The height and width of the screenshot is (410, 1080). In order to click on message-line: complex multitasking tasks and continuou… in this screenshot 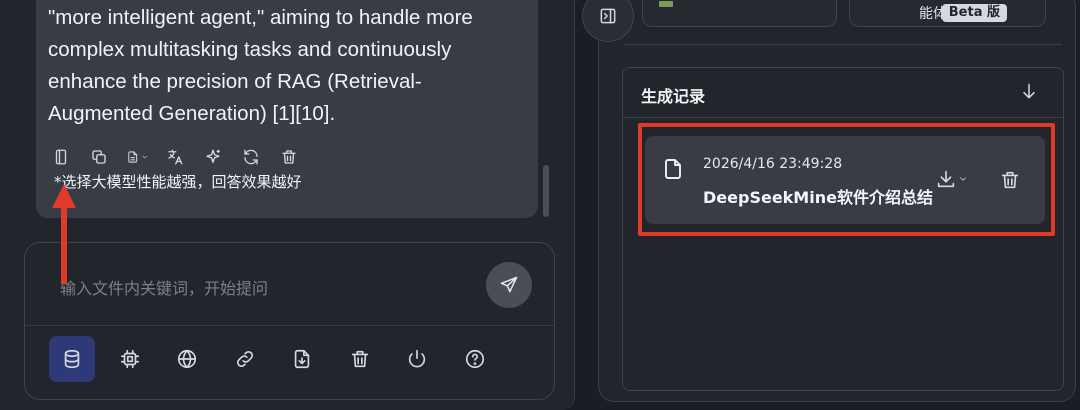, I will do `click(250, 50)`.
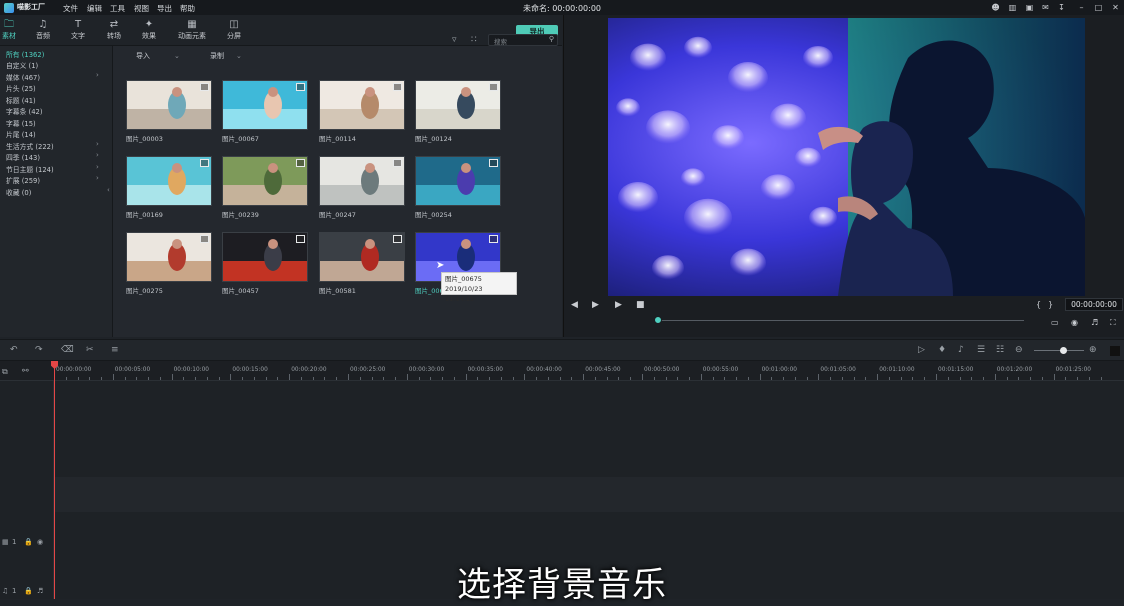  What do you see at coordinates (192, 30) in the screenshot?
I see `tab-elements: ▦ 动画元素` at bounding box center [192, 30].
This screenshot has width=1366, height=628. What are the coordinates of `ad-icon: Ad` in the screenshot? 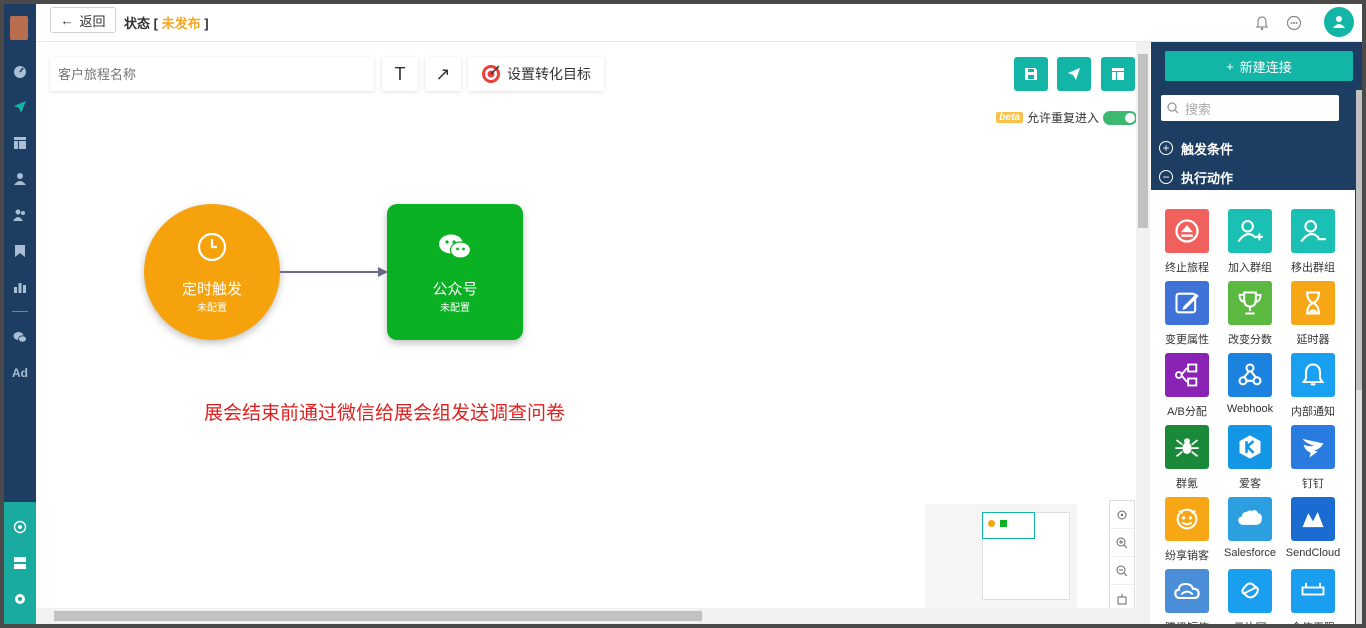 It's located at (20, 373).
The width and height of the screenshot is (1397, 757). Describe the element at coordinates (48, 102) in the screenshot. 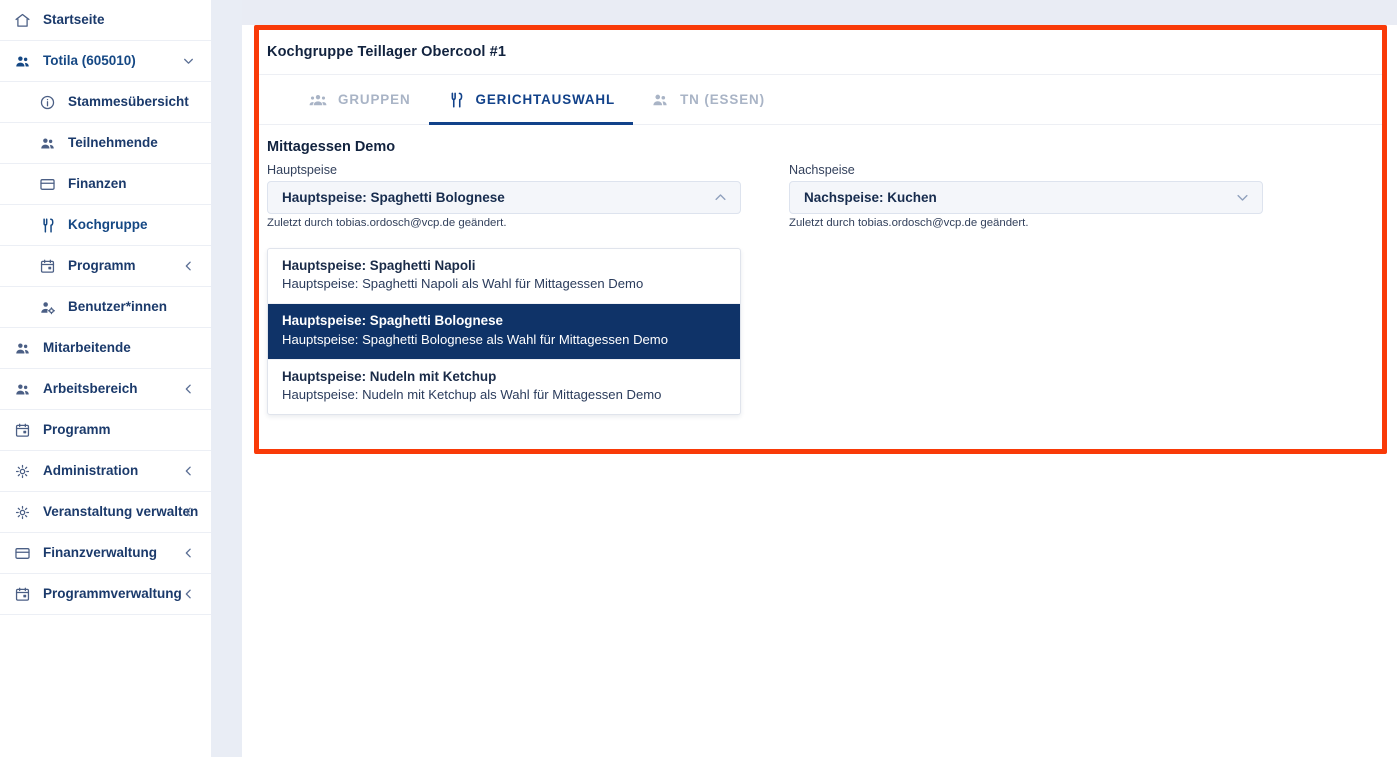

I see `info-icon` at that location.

--

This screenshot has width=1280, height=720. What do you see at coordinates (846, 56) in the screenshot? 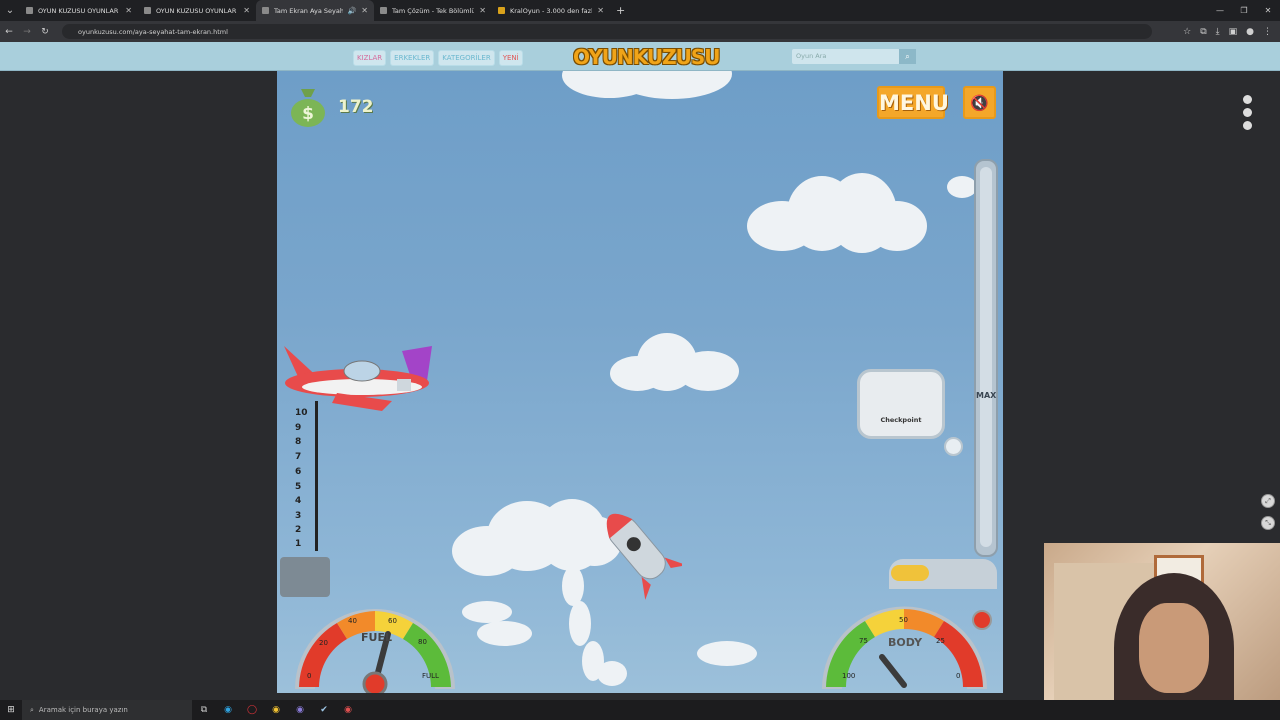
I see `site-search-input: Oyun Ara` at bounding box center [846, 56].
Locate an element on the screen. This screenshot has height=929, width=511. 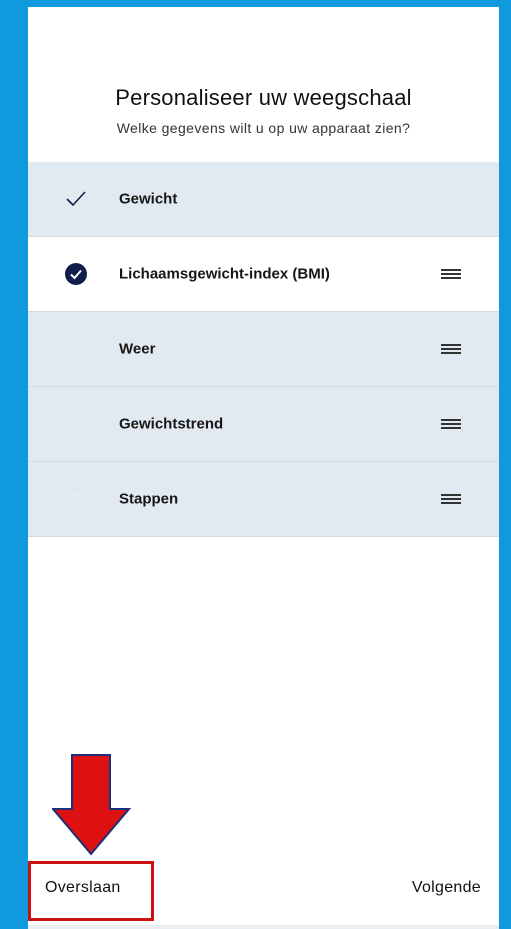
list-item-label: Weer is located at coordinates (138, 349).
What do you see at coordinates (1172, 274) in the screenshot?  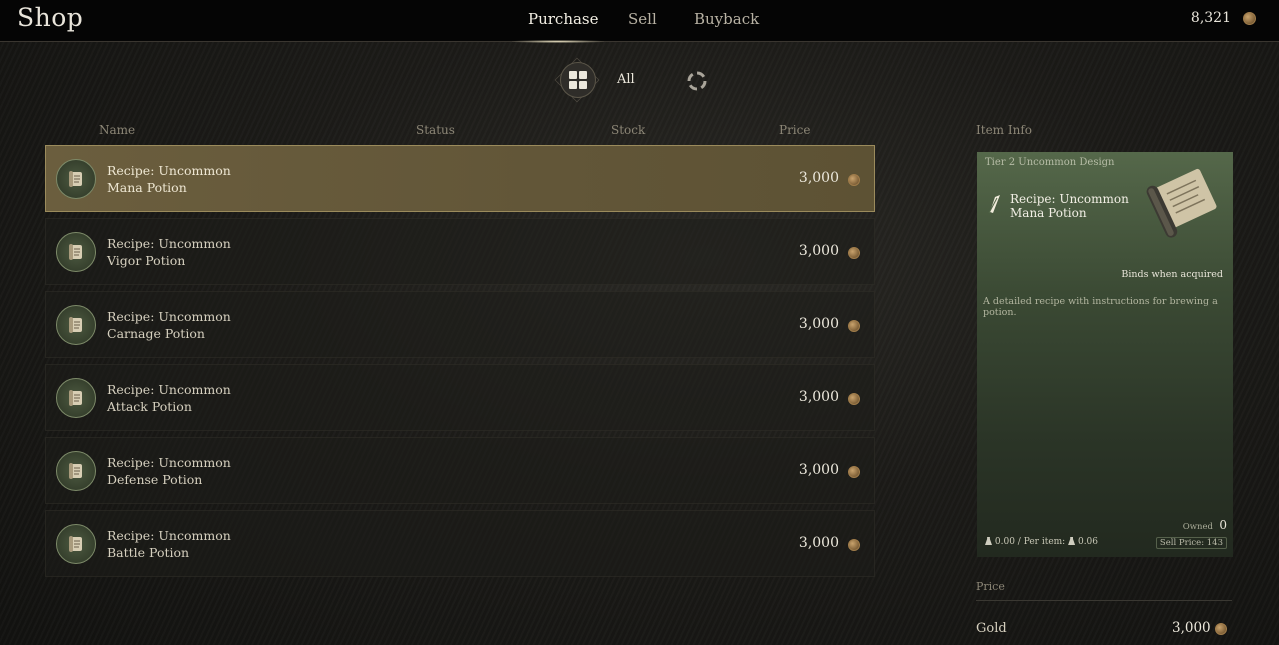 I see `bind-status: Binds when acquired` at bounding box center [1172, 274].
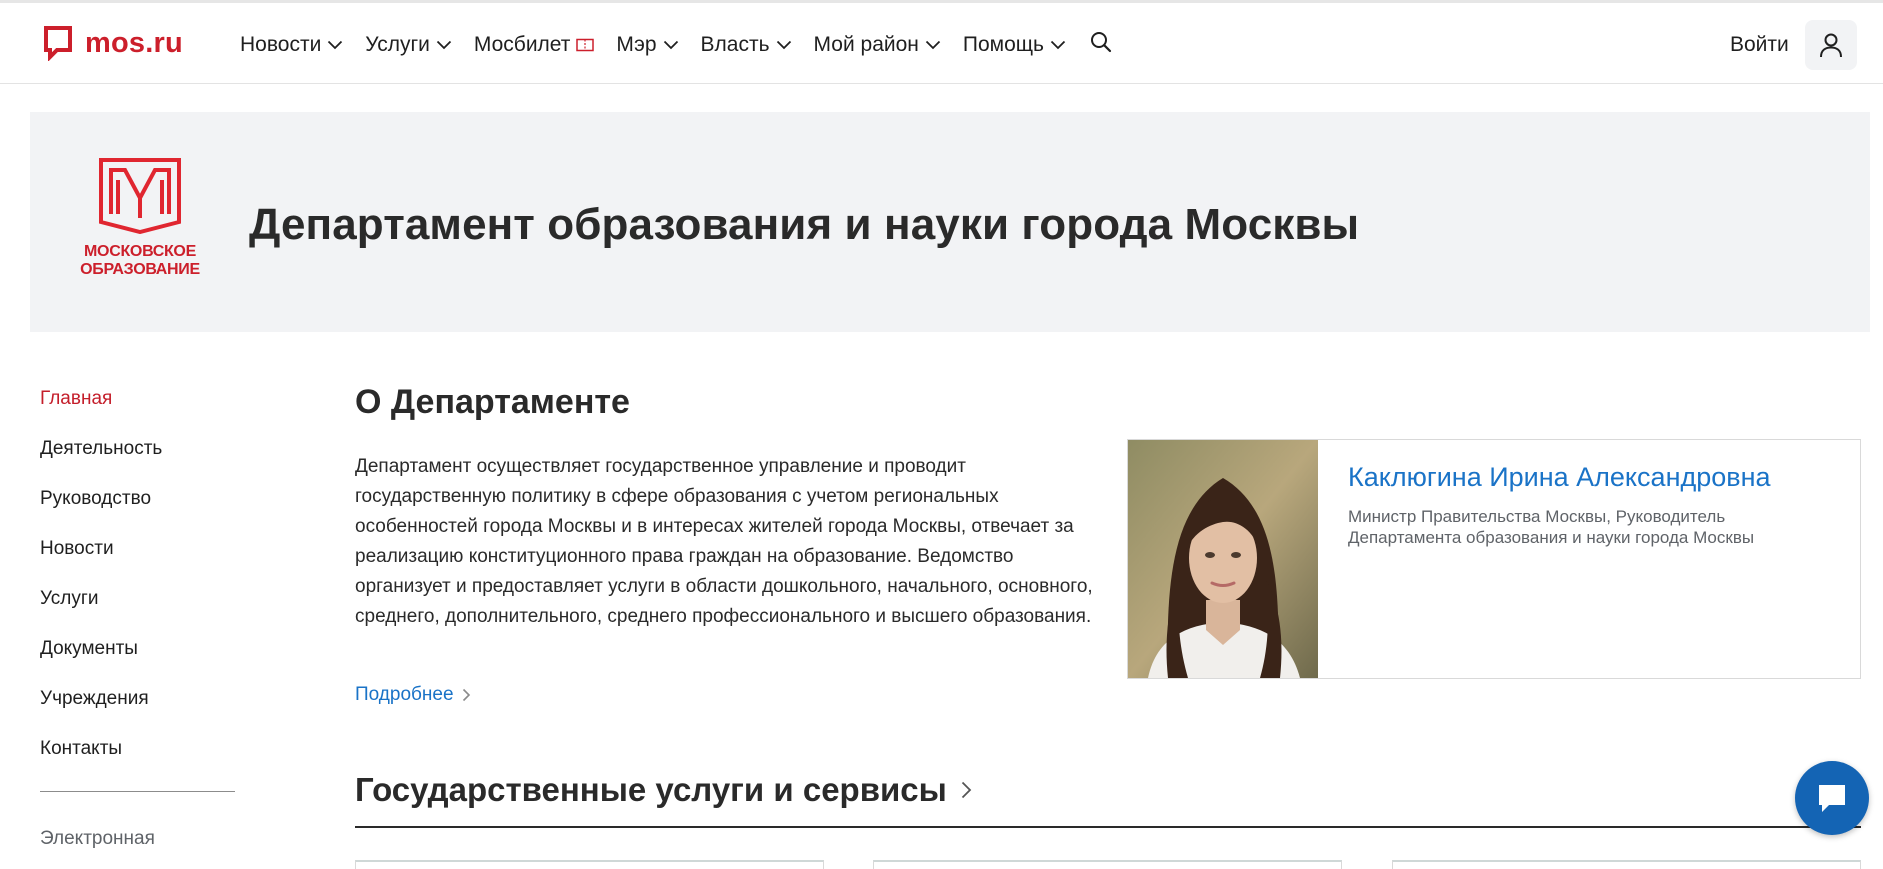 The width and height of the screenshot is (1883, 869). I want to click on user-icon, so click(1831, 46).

--

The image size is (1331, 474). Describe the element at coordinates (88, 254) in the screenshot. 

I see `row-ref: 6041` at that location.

◆ EXERCISE BRIEF
Retype the rows from the line containing "Locate an element" through the line containing "list-item-label: Weer is", including both of those lines, with the pictures left out.

◆ FINAL ANSWER
Locate an element on the screen. This screenshot has height=929, width=511. 
list-item-label: Weer is located at coordinates (138, 349).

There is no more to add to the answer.